According to embodiments, in a 1D neural network accelerator for speech signal processing, an unnecessary computation due to zeros added when applying a stride and/or a dilation rate may be efficiently removed, thereby shortening the execution time of neural network layers and reducing power consumption.

BRIEF DESCRIPTION OF THE DRAWINGS

These and/or other aspects, features, and advantages of the invention will become apparent and more readily appreciated from the following description of embodiments, taken in conjunction with the accompanying drawings of which:

FIG. 1 is a diagram illustrating an overview of a one-dimensional (1D) convolution computation used in speech signal processing, according to an embodiment;

FIG. 2 is a block diagram illustrating an artificial intelligence (AI) accelerator for speech signal processing, according to an embodiment;

FIG. 3 is a diagram illustrating a structure of a system-on-chip (SoC) and electronic device including an AI accelerator, according to an embodiment;

FIG. 4A is a diagram illustrating an example of a vector command for a vector processing unit, according to an embodiment;

FIG. 4B is a diagram illustrating an example of a register used in a vector processing unit, according to an embodiment;

FIGS. 5A and 5B are diagrams illustrating a structure of a data aligner, according to an embodiment;

FIG. 6 is a diagram illustrating a structure of a vector computation circuit that performs a multiplication and accumulation (MAC) computation, according to an embodiment;

FIG. 7A is a diagram illustrating a concept of a 1D dilated convolution computation, according to an embodiment;

FIG. 7B is a diagram illustrating a memory data alignment state before and after executing a VP_CONV1D_ALIGN command, according to an embodiment;

FIG. 7C is a diagram illustrating a process in which a data aligner aligns data to generate a sub-block sub-block0, according to an embodiment;

FIG. 7D is a diagram illustrating an operation of a data aligner in a process in which a data aligner generates a sub-block sub-block1, according to an embodiment;

FIG. 8 is a diagram illustrating a method in which an AI accelerator performs a dilated convolution computation, according to an embodiment;

FIG. 9 is a diagram illustrating a concept of a transposed convolution computation, according to an embodiment;

FIG. 11 is a diagram illustrating a method of removing zeros in a transposed convolution computation, according to an embodiment;

FIG. 12 is a diagram illustrating a method of calculating addresses of a lk variable and weight data, according to an embodiment; and

FIG. 13 is a flowchart illustrating an operating method of an AI accelerator, according to an embodiment.

DETAILED DESCRIPTION

The following detailed structural or functional description is provided as an example only and various alterations and modifications may be made to the embodiments. Here, the embodiments are not construed as limited to the disclosure and should be understood to include all changes, equivalents, and replacements within the idea and the technical scope of the disclosure.

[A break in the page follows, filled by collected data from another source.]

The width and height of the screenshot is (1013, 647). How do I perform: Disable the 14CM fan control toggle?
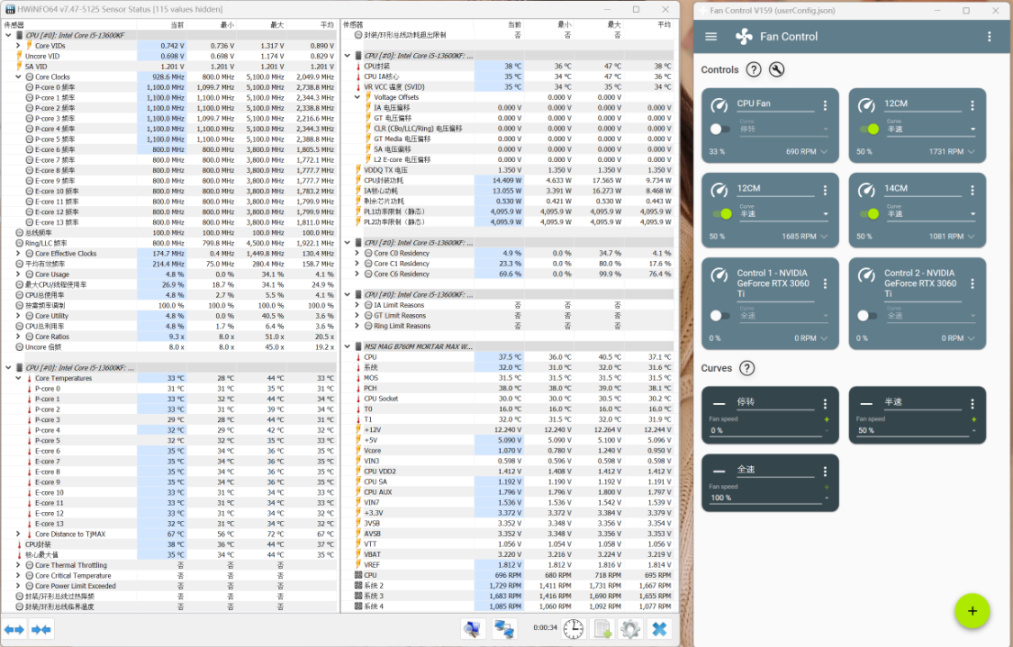tap(869, 213)
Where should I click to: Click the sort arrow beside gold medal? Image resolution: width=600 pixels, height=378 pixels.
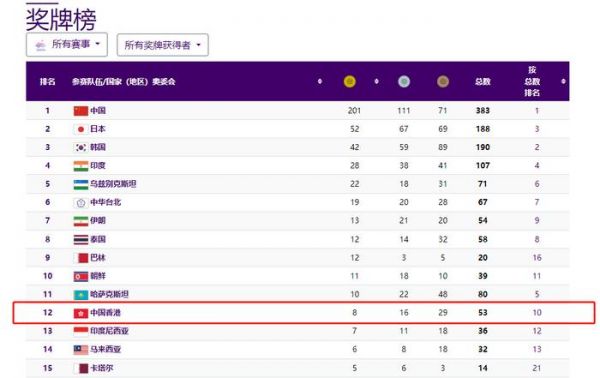click(x=377, y=81)
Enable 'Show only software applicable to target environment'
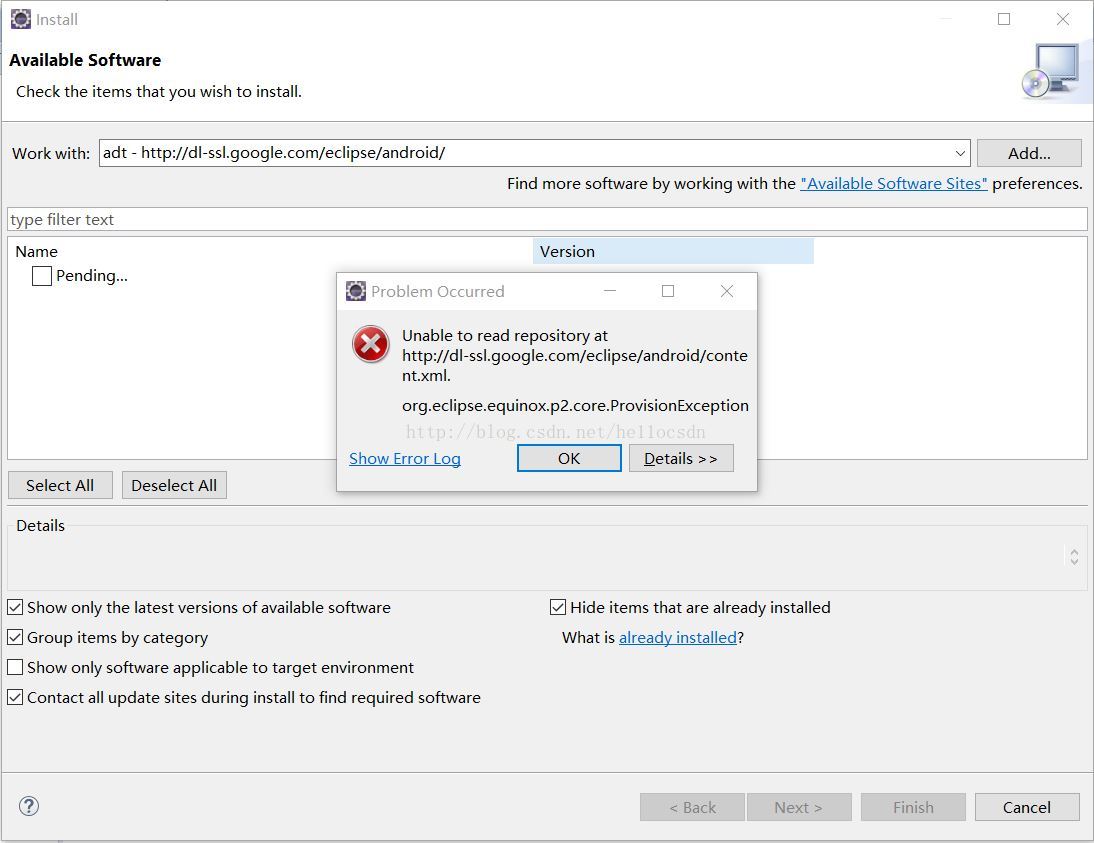 [16, 667]
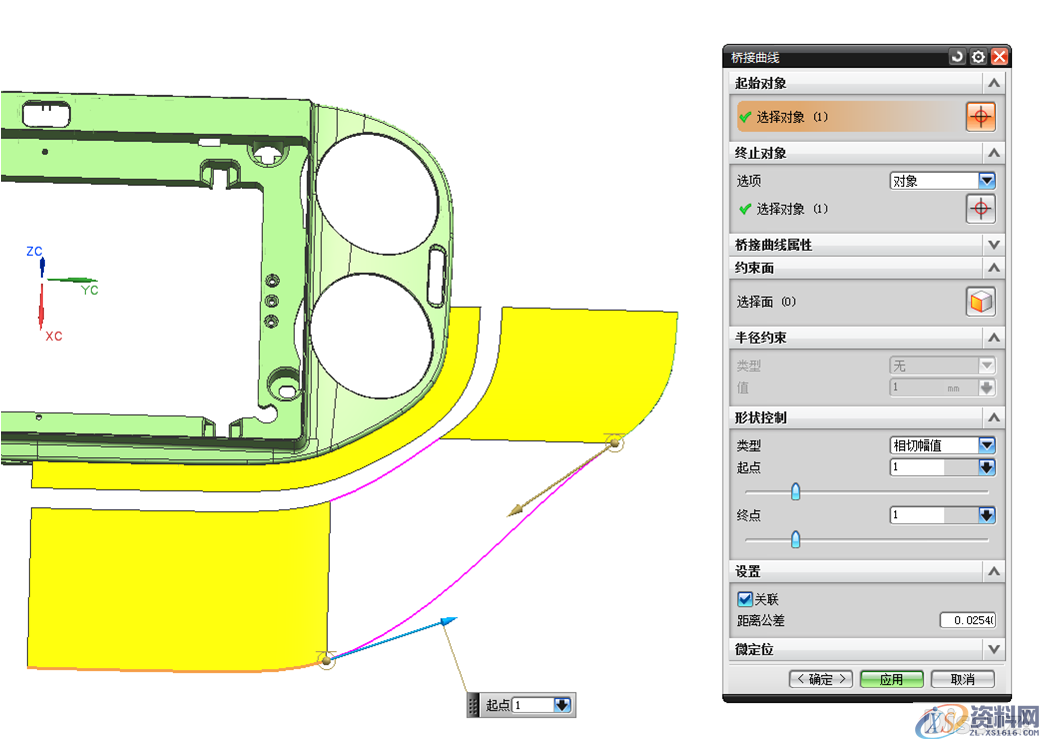
Task: Click the 取消 (Cancel) button
Action: 962,679
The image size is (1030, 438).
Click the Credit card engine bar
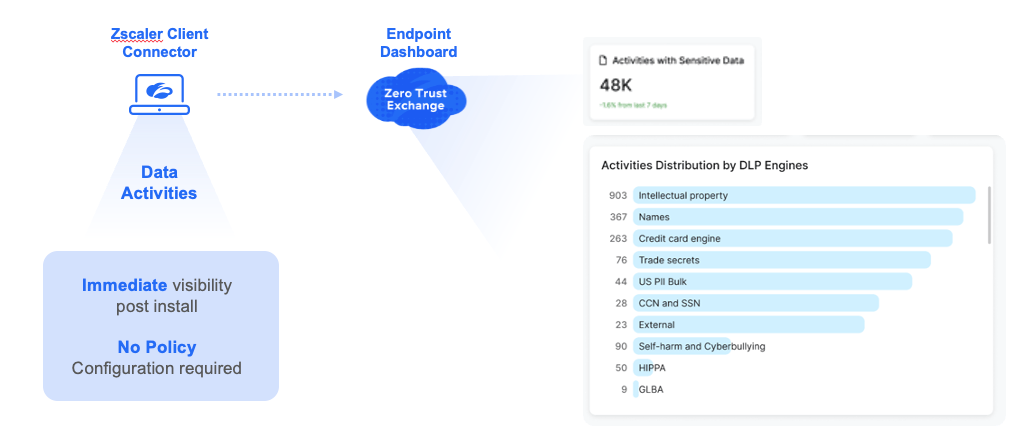pyautogui.click(x=792, y=239)
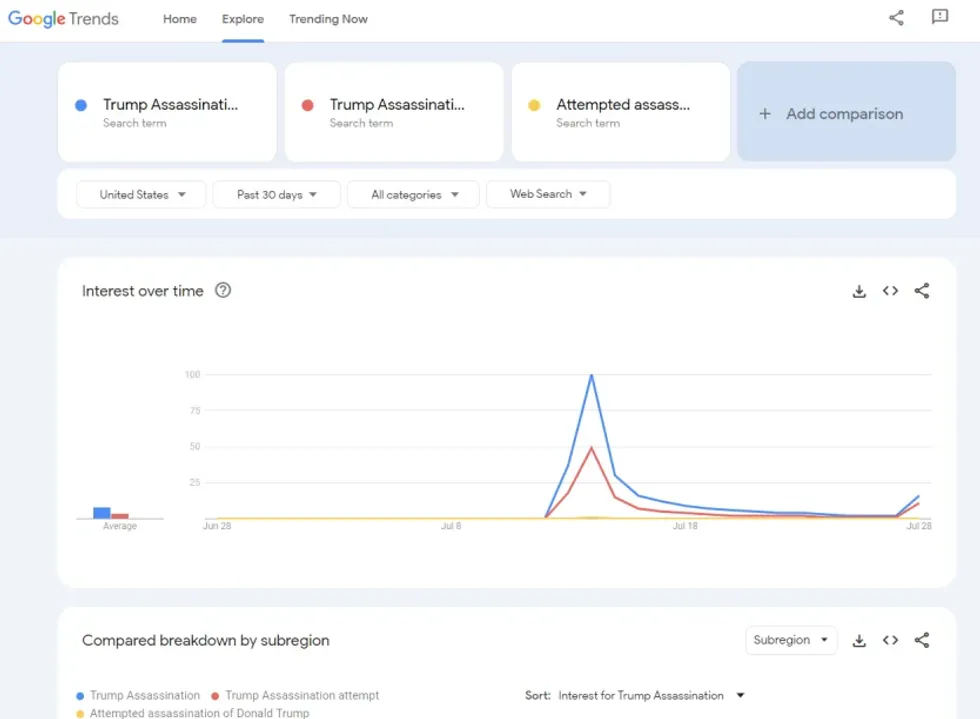Open embed code for Interest over time
The height and width of the screenshot is (719, 980).
(x=890, y=291)
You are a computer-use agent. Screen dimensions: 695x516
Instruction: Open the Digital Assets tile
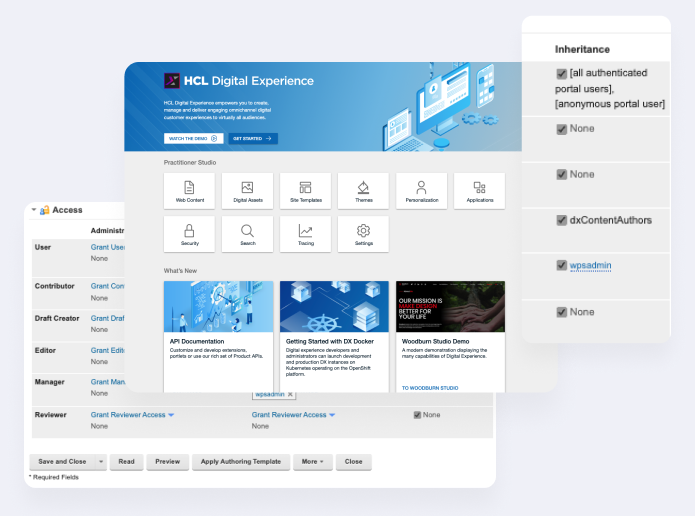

Terms, such as first, second, and the like, may be used herein to describe components. Each of these terminologies is not used to define an essence, order or sequence of a corresponding component but used merely to distinguish the corresponding component from other component(s). For example, a first component may be referred to as a second component, and similarly the second component may also be referred to as the first component.

It should be noted that if it is described that one component is “connected”, “coupled”, or “joined” to another component, a third component may be “connected”, “coupled”, and “joined” between the first and second components, although the first component may be directly connected, coupled, or joined to the second component.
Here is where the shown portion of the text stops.